## MATERIAL FOR THE TASK

========

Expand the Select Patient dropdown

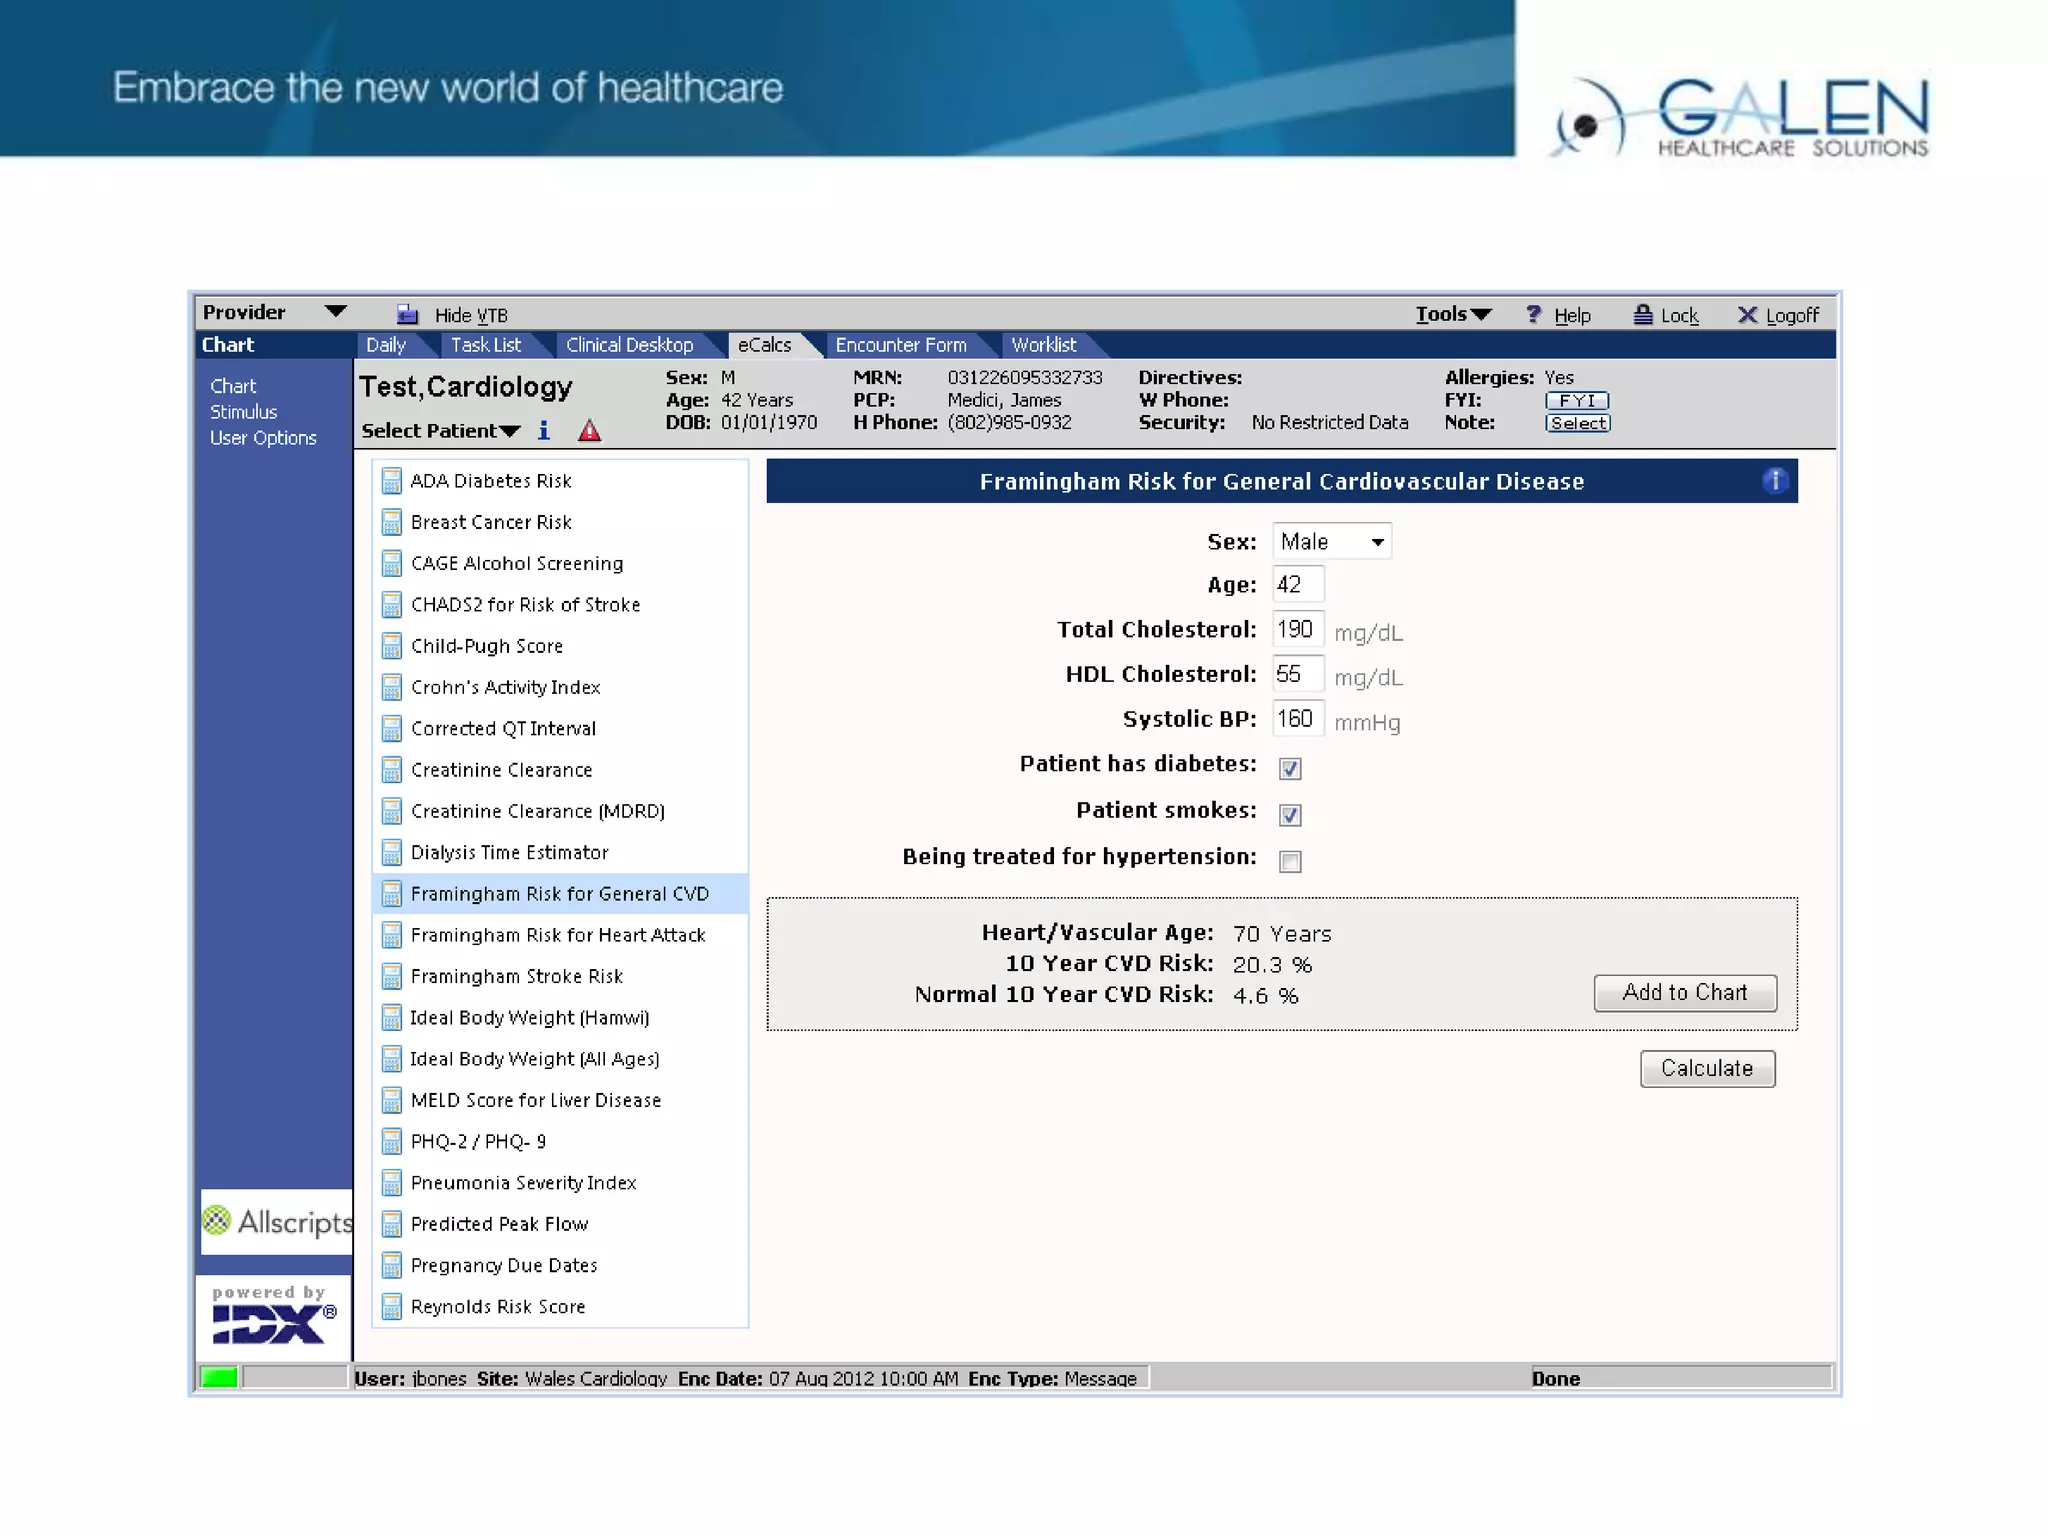(x=440, y=431)
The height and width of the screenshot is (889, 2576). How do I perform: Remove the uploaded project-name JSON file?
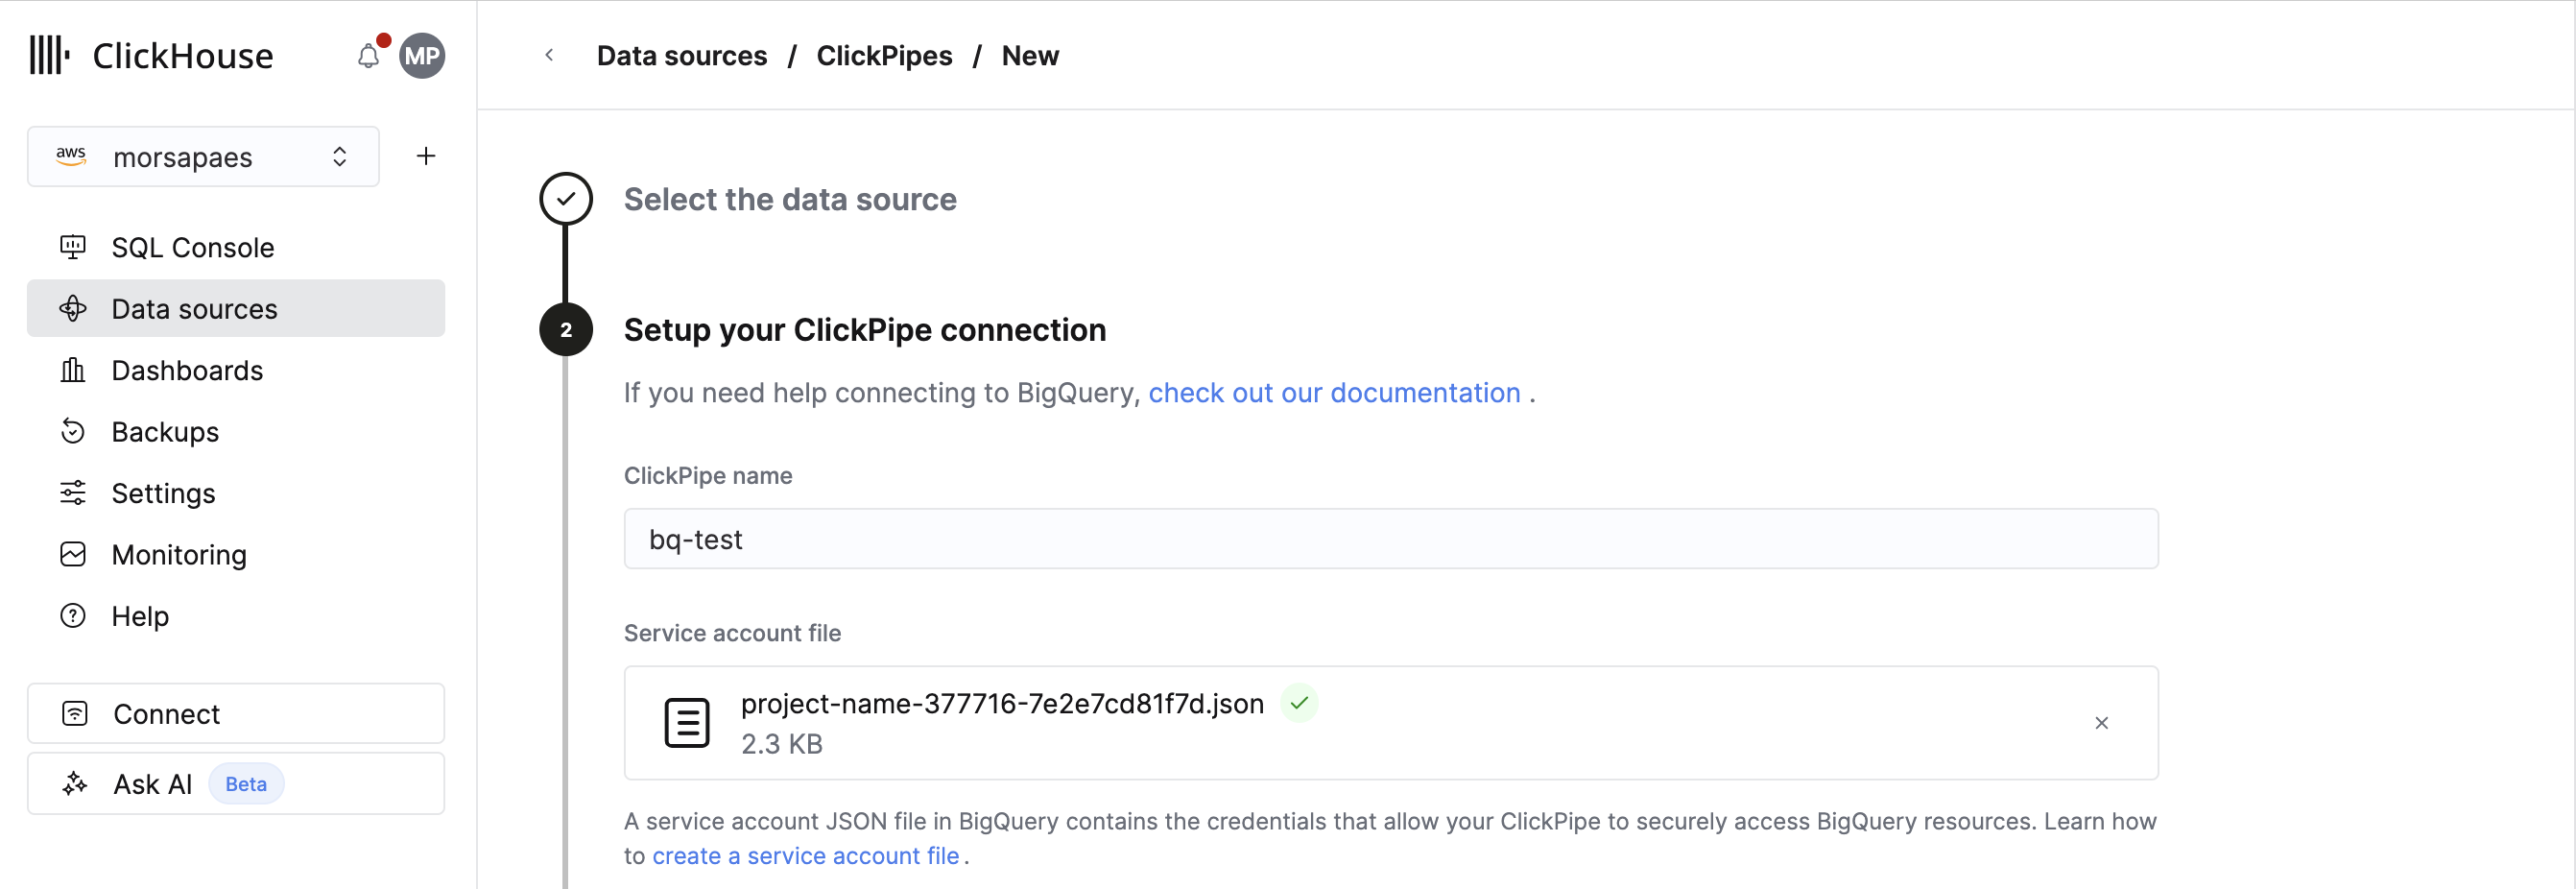[x=2101, y=722]
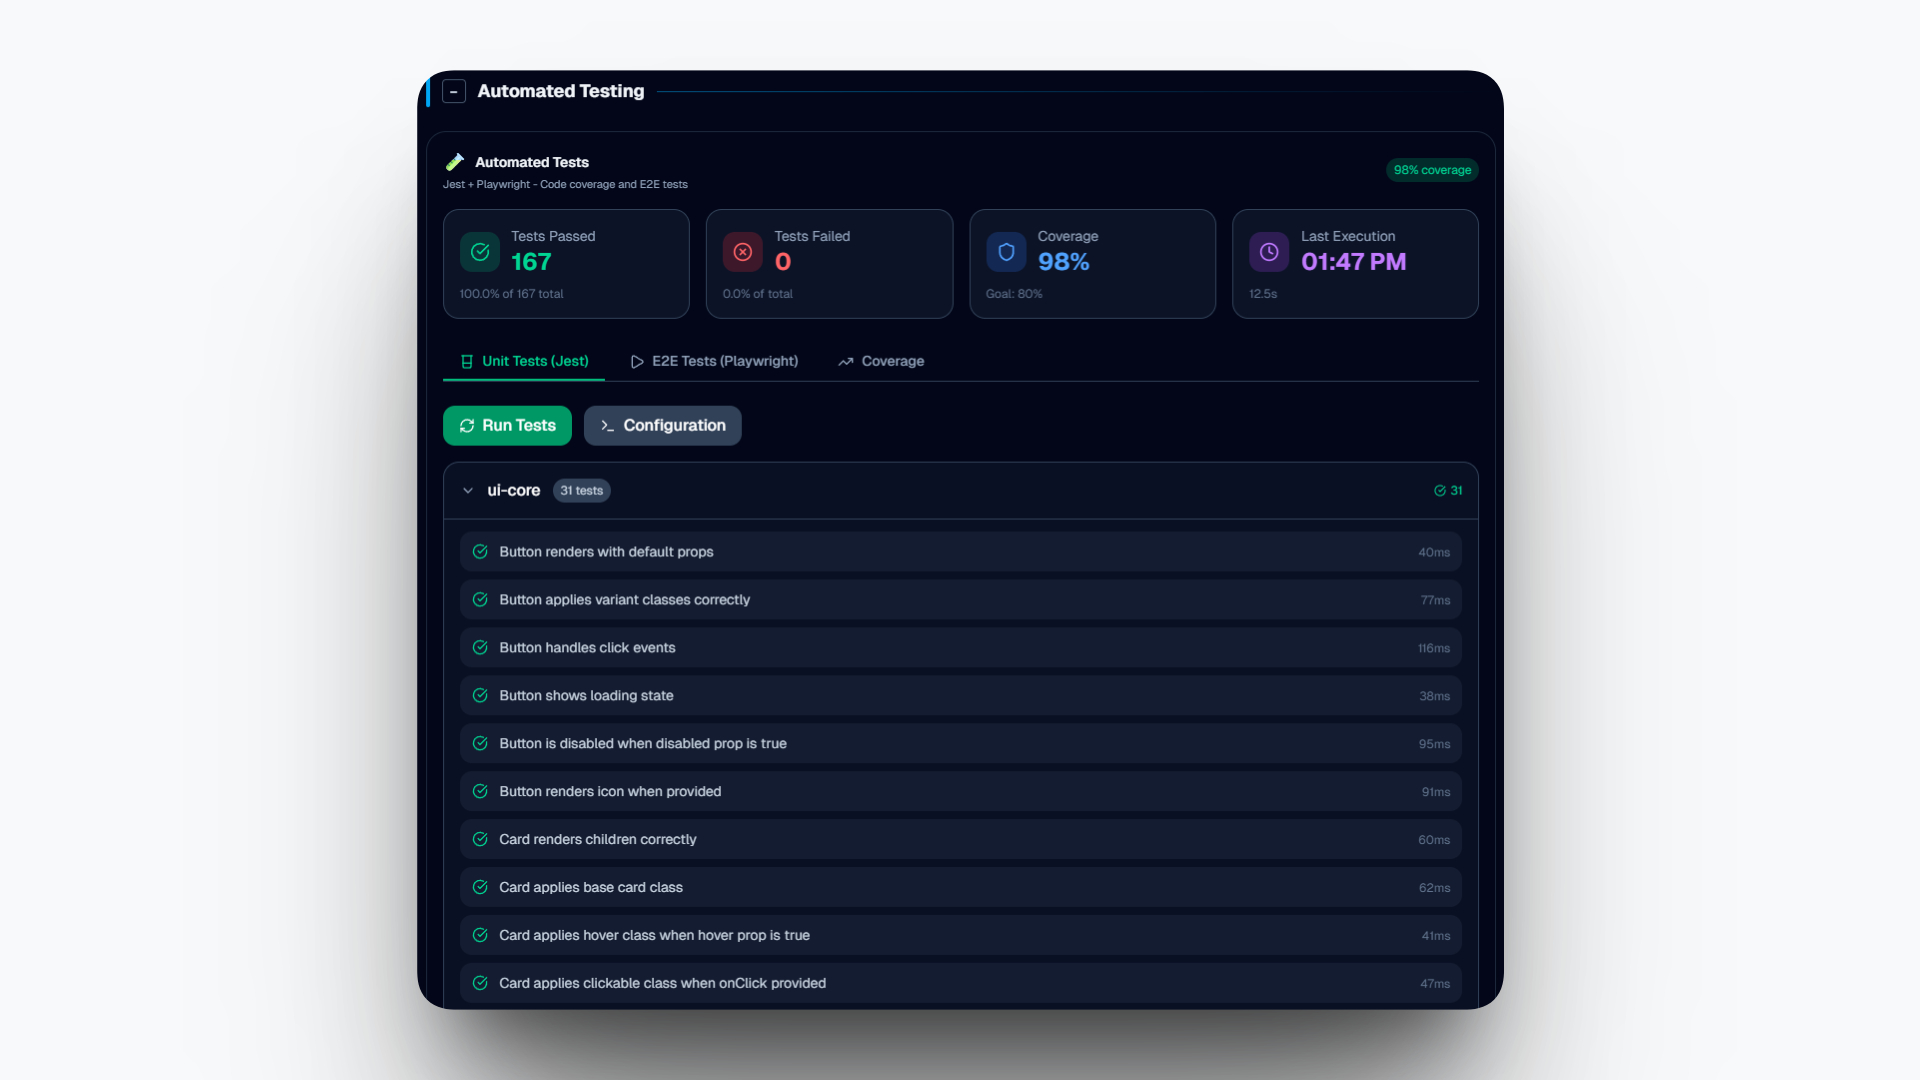
Task: Click the purple clock Last Execution icon
Action: [1269, 252]
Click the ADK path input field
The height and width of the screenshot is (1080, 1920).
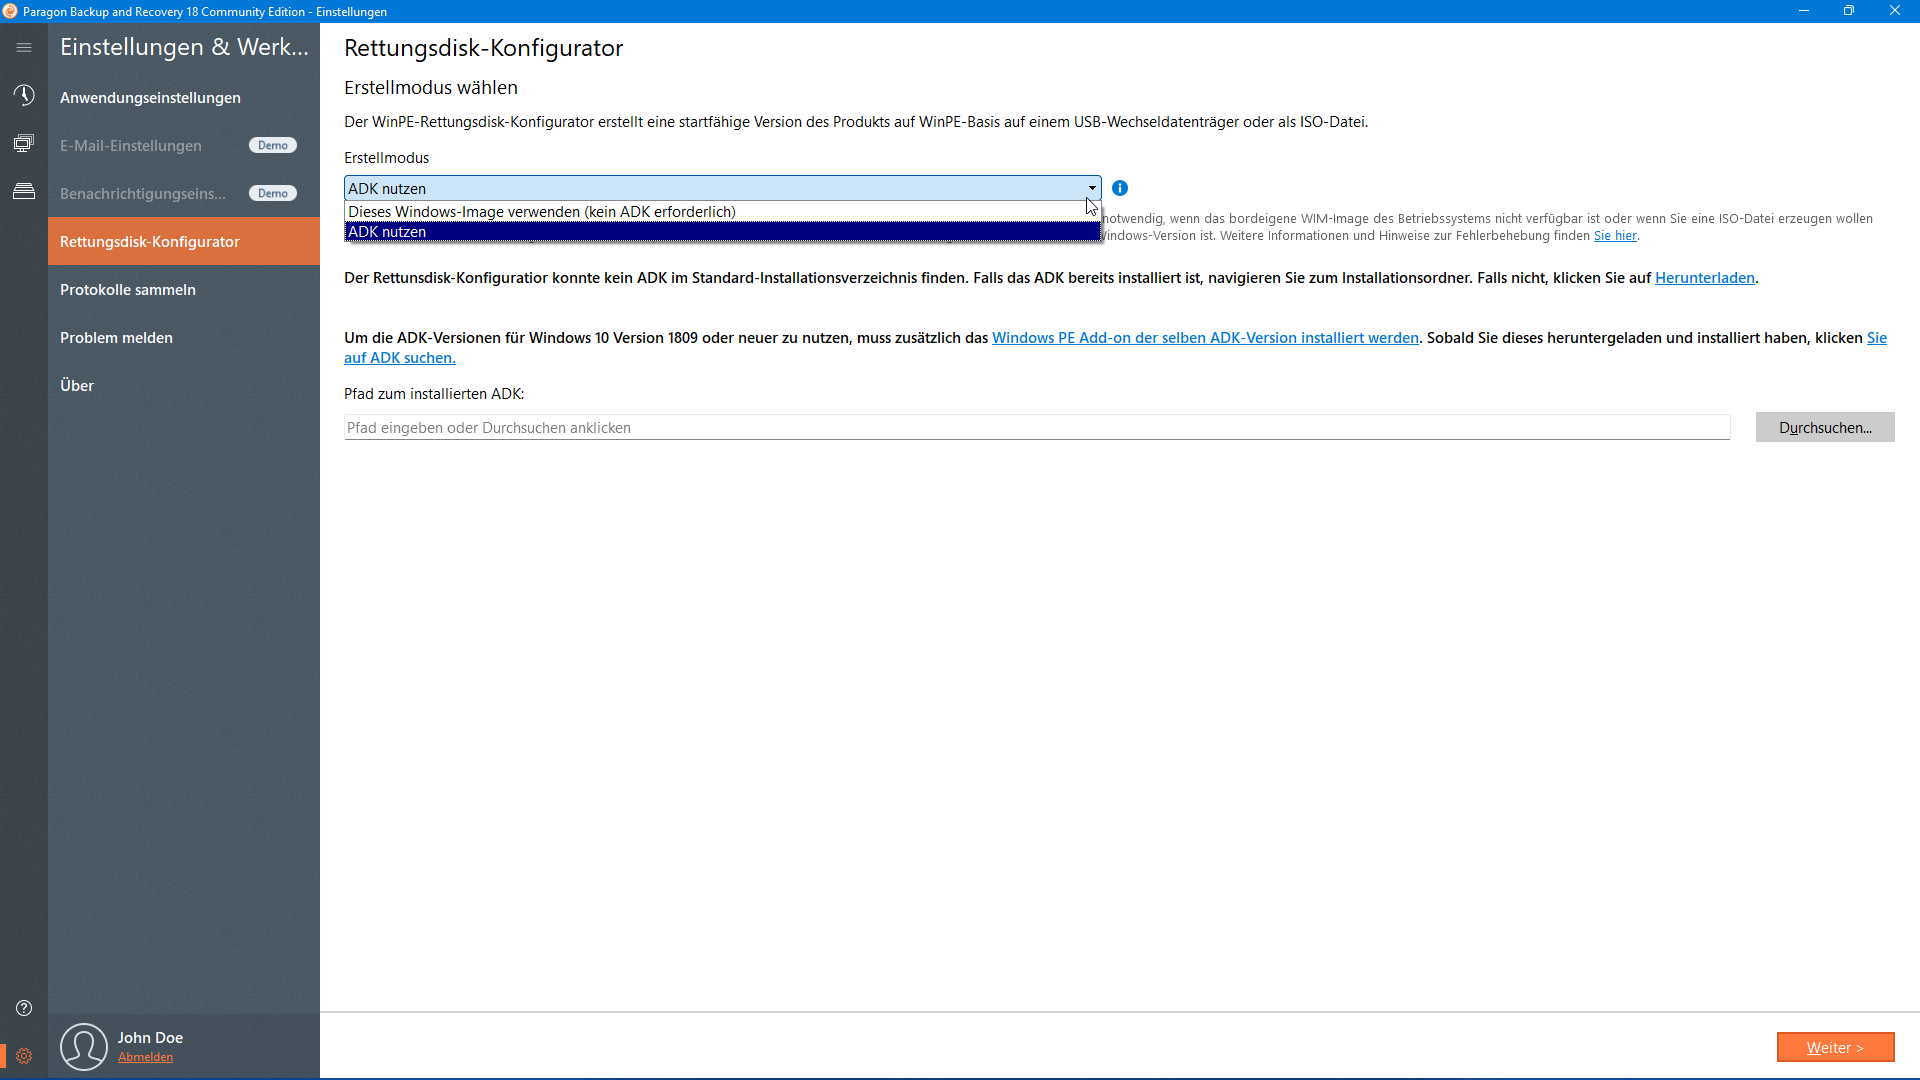(x=1036, y=428)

========

## TASK GOAL
Your task is to repeat the opening line of the entries above and each line after it, ending with the line that has "Click the ADK path input field". Do not include the pictures.

## RESULT
Expand the Select Patient dropdown

(x=440, y=431)
The height and width of the screenshot is (889, 2576). How do I perform: Remove the uploaded project-name JSON file?
[x=2101, y=722]
Task: Click the purple clock Last Execution icon
Action: [1269, 252]
Click the ADK path input field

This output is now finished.